AUTHOR=Liu Junyan , Ota Shoko , Kawakami Nobuko , Kanno Shigenori , Suzuki Kyoko TITLE=Dyslexia and dysgraphia of primary progressive aphasia in Chinese: A systematic review JOURNAL=Frontiers in Neurology VOLUME=13 YEAR=2022 URL=https://www.frontiersin.org/journals/neurology/articles/10.3389/fneur.2022.1025660 DOI=10.3389/fneur.2022.1025660 ISSN=1664-2295 ABSTRACT=Introduction

Currently, little is known about Chinese-speaking primary progressive aphasia (PPA) patients compared to patients who speak Indo-European languages. We examined the demographics and clinical manifestations, particularly reading and writing characteristics, of Chinese patients with PPA over the last two decades to establish a comprehensive profile and improve diagnosis and care.

Methods

We reviewed the demographic features, clinical manifestations, and radiological features of Chinese-speaking PPA patients from 56 articles published since 1994. We then summarized the specific reading and writing errors of Chinese-speaking patients.

Results

The average age of onset for Chinese-speaking patients was in their early 60's, and there were slightly more male patients than female patients. The core symptoms and images of Chinese-speaking patients were similar to those of patients who speak Indo-European languages.
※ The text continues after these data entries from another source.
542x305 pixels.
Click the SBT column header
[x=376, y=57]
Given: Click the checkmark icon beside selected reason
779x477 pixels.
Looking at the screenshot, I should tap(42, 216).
Reading and writing error patterns differed due to Chinese's distinct tone and orthography. The types of reading errors reported in Chinese-speaking patients with PPA included tonal errors, regularization errors, visually related errors, semantic errors, phonological errors, unrelated errors, and non-response. Among these errors, regularization errors were the most common in semantic variant PPA, and tonal errors were specific to Chinese. Writing errors mainly consisted of non-character errors (stroke, radical/component, visual, pictograph, dyskinetic errors, and spatial errors), phonologically plausible errors, orthographically similar errors, semantic errors, compound word errors, sequence errors, unrelated errors, and non-response.

Conclusion

This paper provides the latest comprehensive demographic information and unique presentations on the reading and writing of Chinese-speaking patients with PPA. More detailed studies are needed to address the frequency of errors in reading and writing and their anatomical substrates.